Cattle skulls, cracked river beds, and dessicated rhubarb leaves: drought on a damp island
When things get serious the images of drought that the media come up with are generally empty lakes, rivers, or reservoirs, the dried mud of their normally unexposed beds cracked into a crazy-paving of distress. Or if it is really bad, images of the skulls of cattle staring hollow-eyed up at the camera, scattered over a parched and dusty landscape. Usually in Africa or somewhere cinematic like Death Valley. Until this weekend I hadn’t realised that there was an English equivilent to this apocalyptic image right there in front of me. But watering my allotment – watering cans only of course – and staring at the devastation around me as I tried to decide what to save and what to lose, I was struck by the perfectly dried brown leaves of my rhubarb plants lying on the ground, large, dessicated, abandoned to their fate, and with an uncanny resonance at least in my imagination, to those bleached dustbowl cattle skulls. I’d never looked at a rhubarb plant like that before, but as they say, once seen it can’t be unseen.

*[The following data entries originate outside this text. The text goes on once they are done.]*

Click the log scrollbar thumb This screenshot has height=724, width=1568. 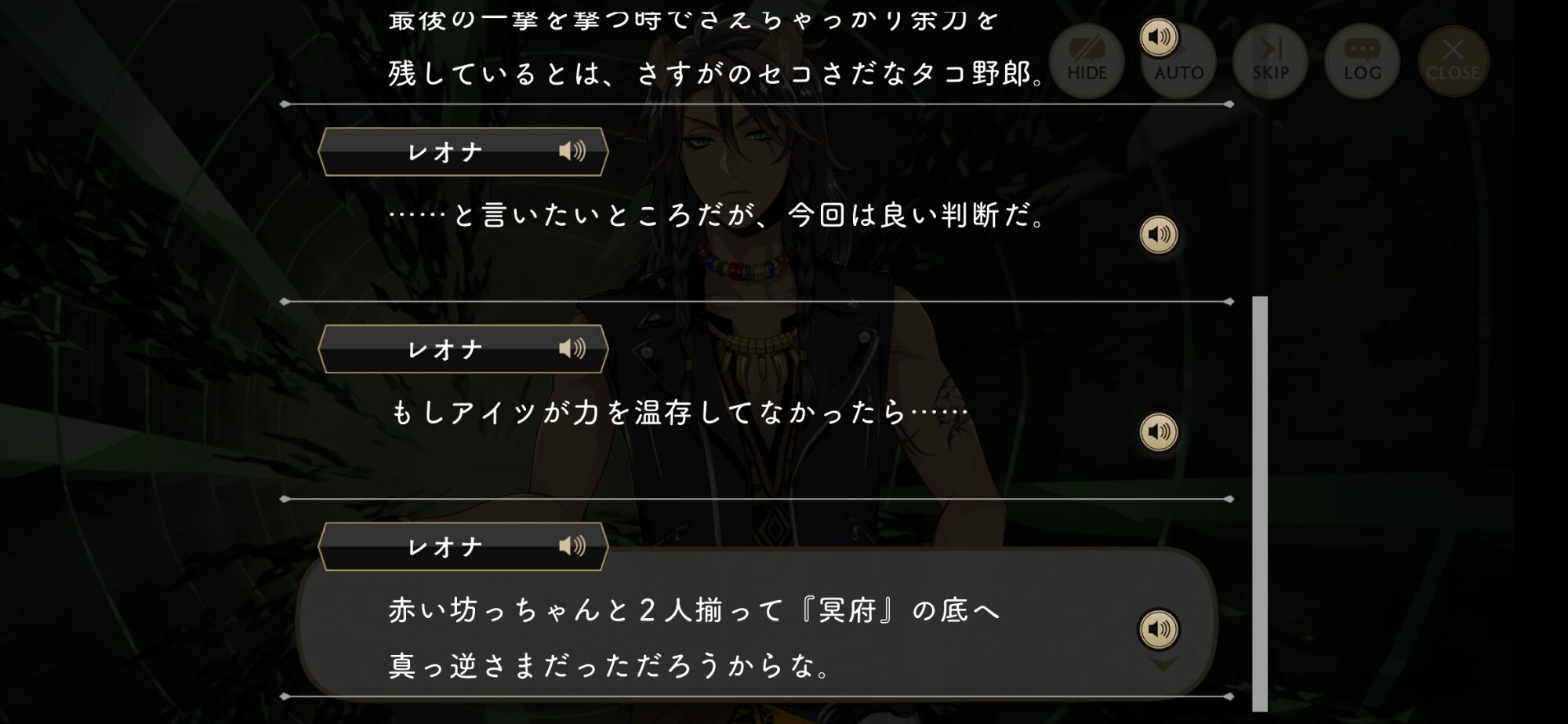tap(1260, 504)
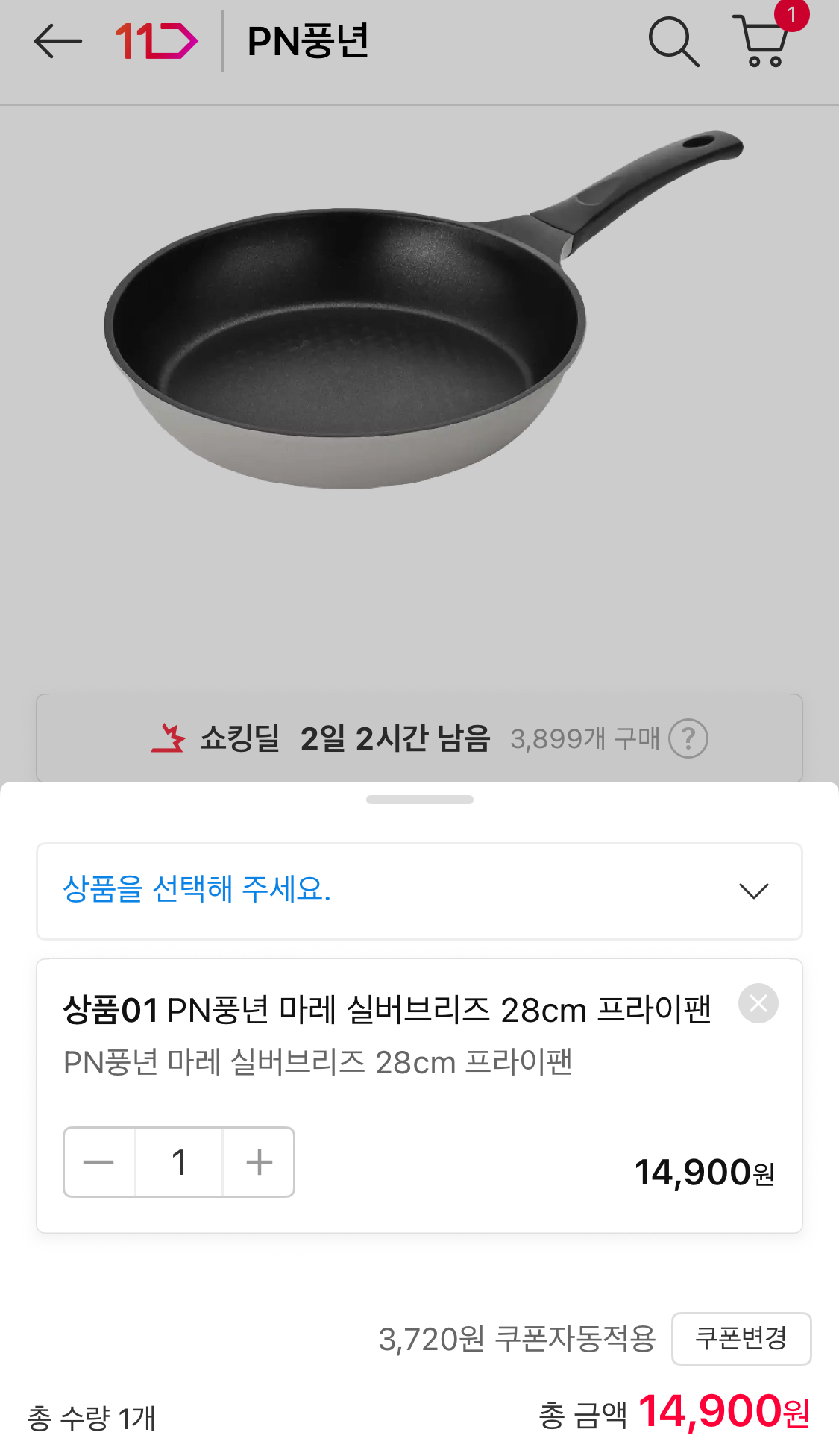The image size is (839, 1456).
Task: Click the shocking deal help question mark
Action: click(688, 738)
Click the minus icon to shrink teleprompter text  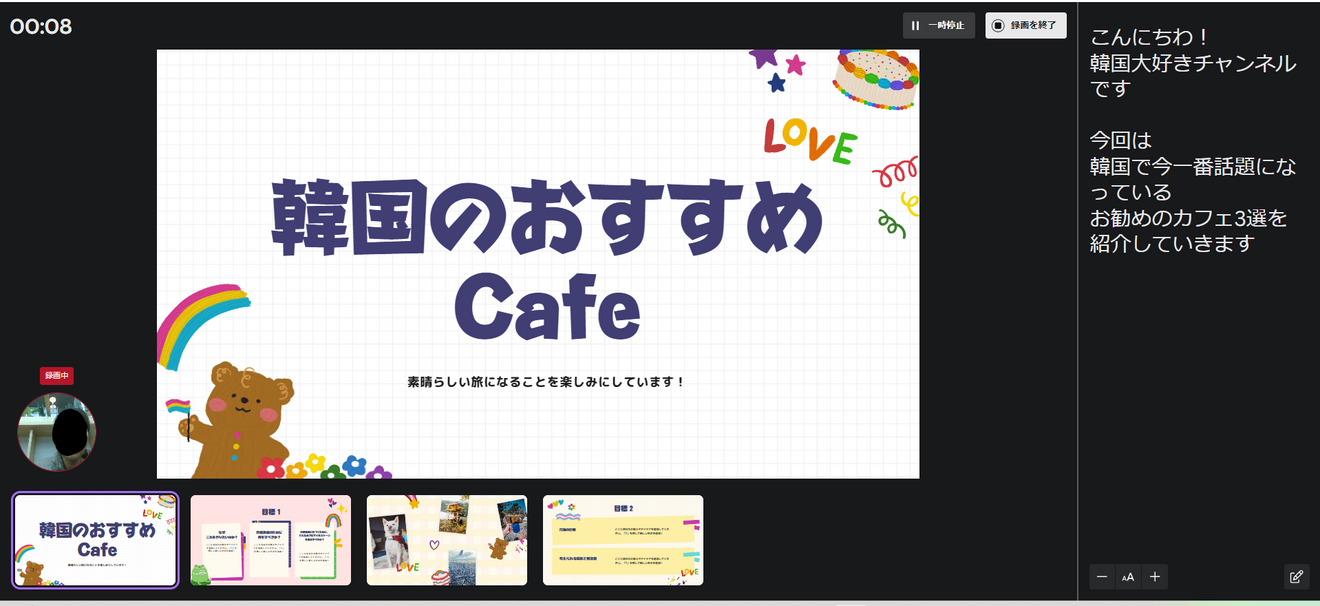click(1101, 576)
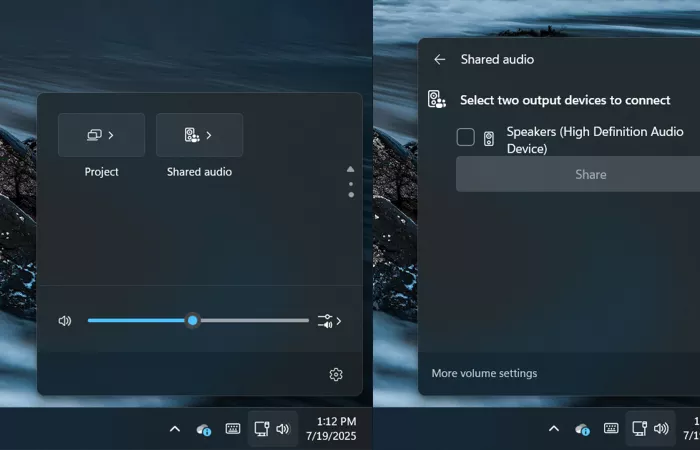Expand sound output options beside the volume slider
700x450 pixels.
[329, 321]
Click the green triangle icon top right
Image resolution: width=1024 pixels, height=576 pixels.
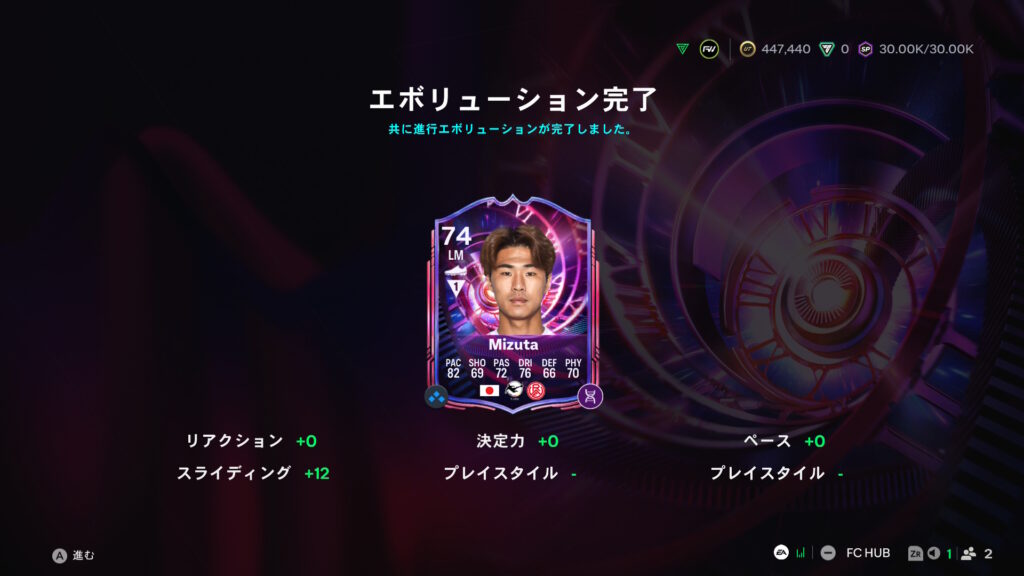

But sadly, no sound of thundering hooves coming over the dusty horizon, no water company cavalry riding to the rescue. Quite the opposite in fact, as each day trudging down to water, in what felt like an increasingly unproductive ritual, I passed by, no through, a massive water leak from yet another burst mains pipe. Fresh water gushing up between the cracks in the pavement, splitting the tarmac of the road surface and coursing down the street, forming into gigantic puddles in the depressions in the pavement where the cycletrack meets the pedestrian walkway under the glowering sun. Enough water to turn an allotment site not 30 metres away into a lush and verdant paradise of fruit trees, flowers and vegetables. Cattle, and those cavalry horses tethered and grazing peacefully in the shade of the hedge. No, the sun must be getting to me, that would be more of a mirage.
But of course that isn’t what happens. Instead, its official. Most of England is experiencing drought, and the debate seems to be whether it is the worst since 1976, for about one hundred years, or since records began. The TV announcer intones that it has been the driest July since 1885. Meanwhile press reports suggest that in Western Europe the drought is the worst for 500 years as major rivers including the Danube and Rhine dry up, revealing their ‘Hunger stones’ the most famous of which on the Elbe says ‘If you see me, then weep’, rendering these arteries of commerce for centuries, unuseable. And the cure? To ban hose pipes in gardens, allotments, or for the cleaning of cars or windows (unless that is your business of course) from 24 August. Just as the severity of the drought is debated, so too is the percentage of water leaking from those burst mains. Tweny percent? A third? 42%? It depends which company, which year, or how long the timeframe under consideration. For sure the water companies have been promising to tackle leaks, bring down the losses, for the past 20 years. Oddly the percentage of losses from leaks has stubbornly remained the same all that time. But the profits and dividends to shareholders have kept on flowing, gushing even. Corporate PR… rhubarb, rhubarb.